Edit the records below by replacing "Switch to" with "Go to" and keeping everything else the same. Leave the pictures out of your answer.

[Rows of pointing data]
○ ○ ○ ○ ○ ○ ○

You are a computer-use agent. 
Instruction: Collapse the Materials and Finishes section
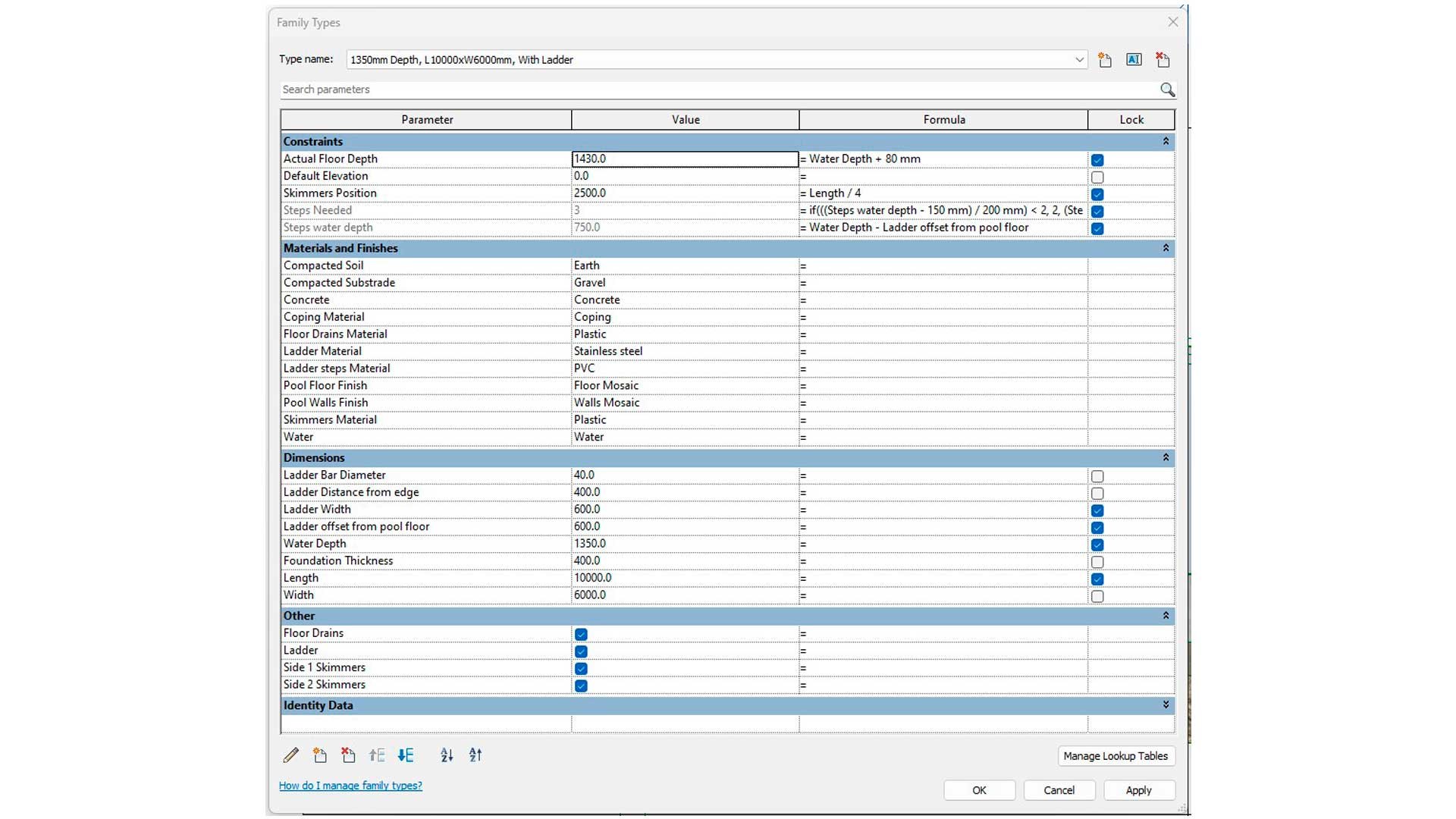coord(1165,247)
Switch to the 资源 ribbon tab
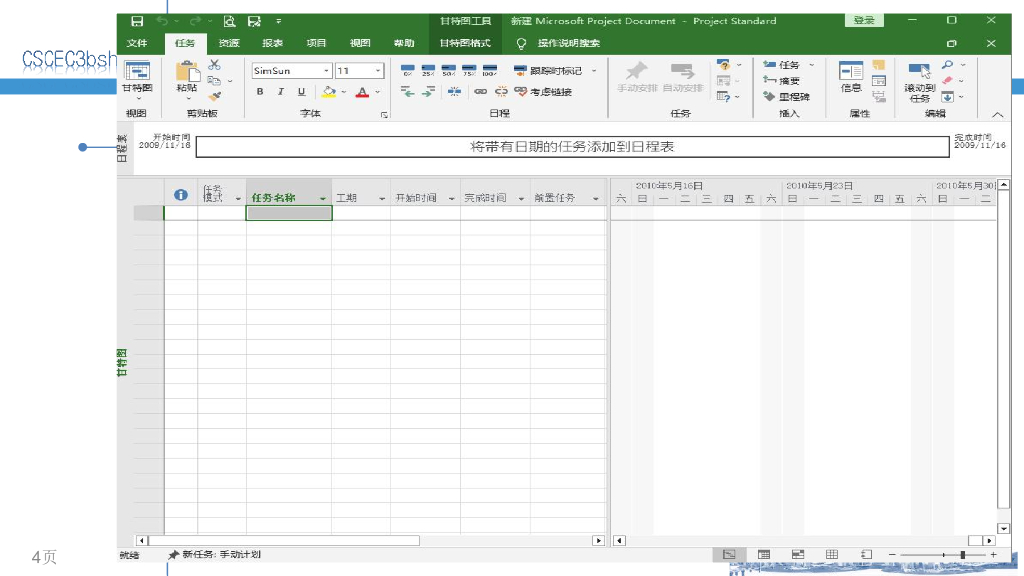Screen dimensions: 1024x576 click(x=229, y=44)
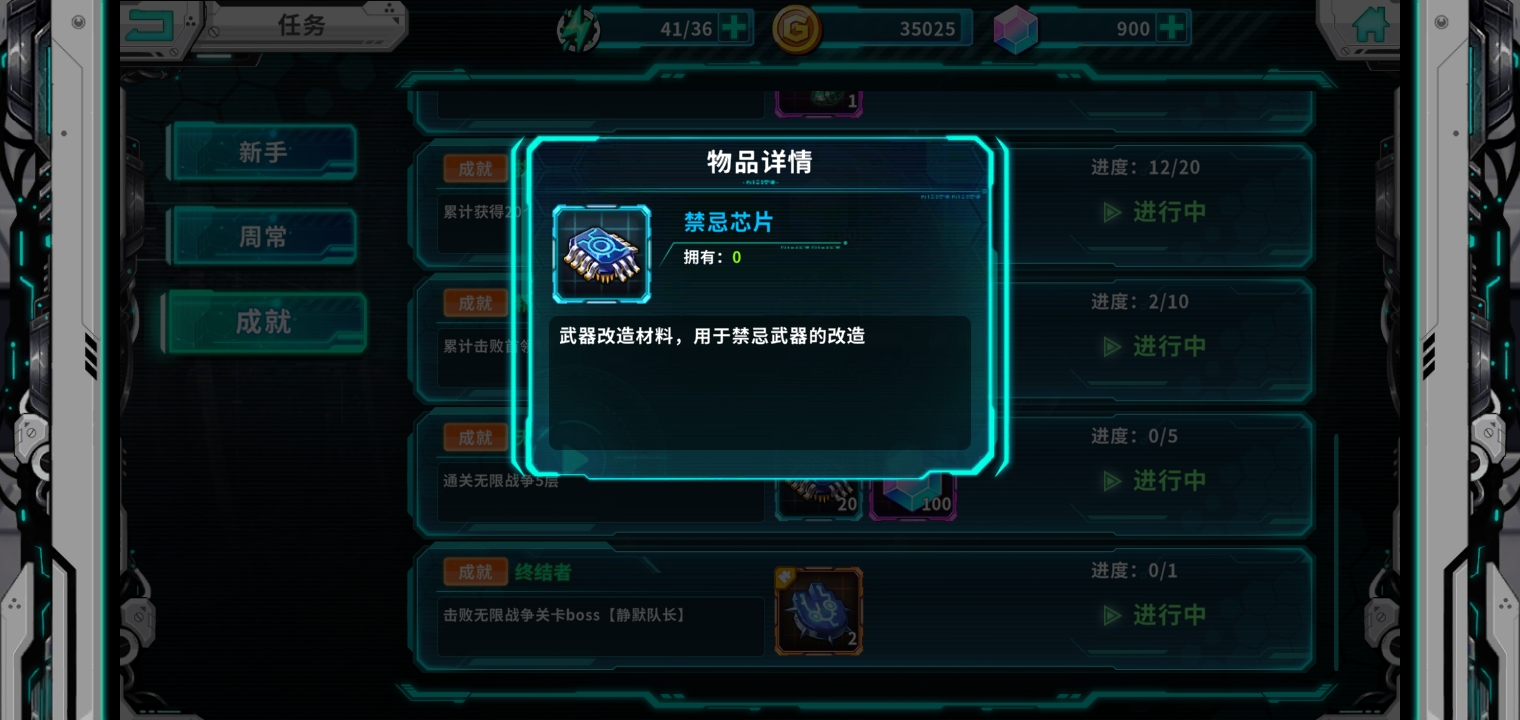Open the home icon at top right
1520x720 pixels.
(1369, 24)
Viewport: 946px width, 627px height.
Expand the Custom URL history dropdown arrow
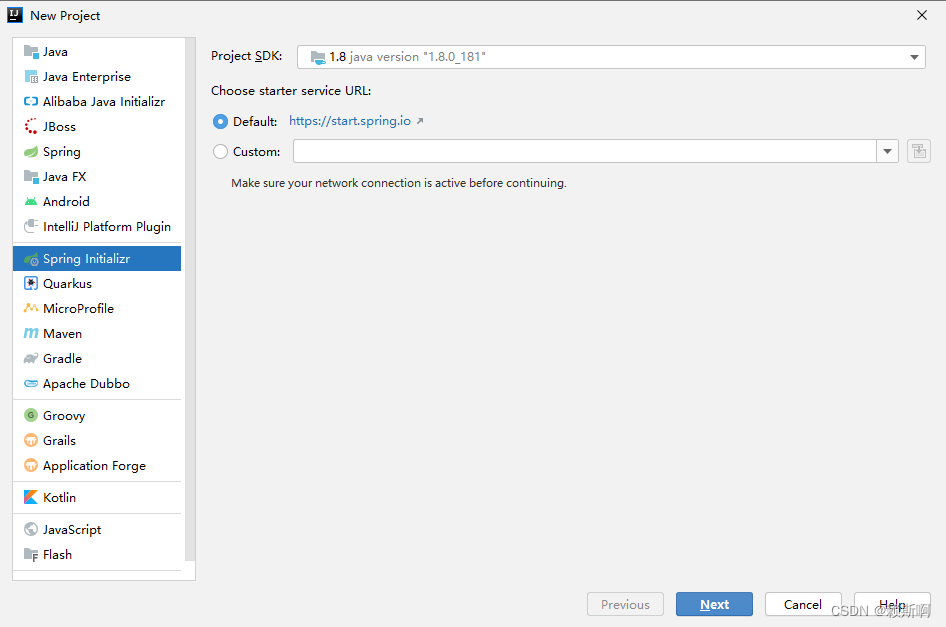tap(887, 151)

○ ○ ○ ○ ○ ○ ○

Answer to the problem =
You are a computer-use agent. 
Instruction: Collapse the Materials and Finishes section
coord(1165,247)
Go to the 资源 ribbon tab
Screen dimensions: 1024x576 click(x=229, y=44)
Open the home icon at top right
1520x720 pixels.
(1369, 24)
Viewport: 946px width, 627px height.
Expand the Custom URL history dropdown arrow
tap(887, 151)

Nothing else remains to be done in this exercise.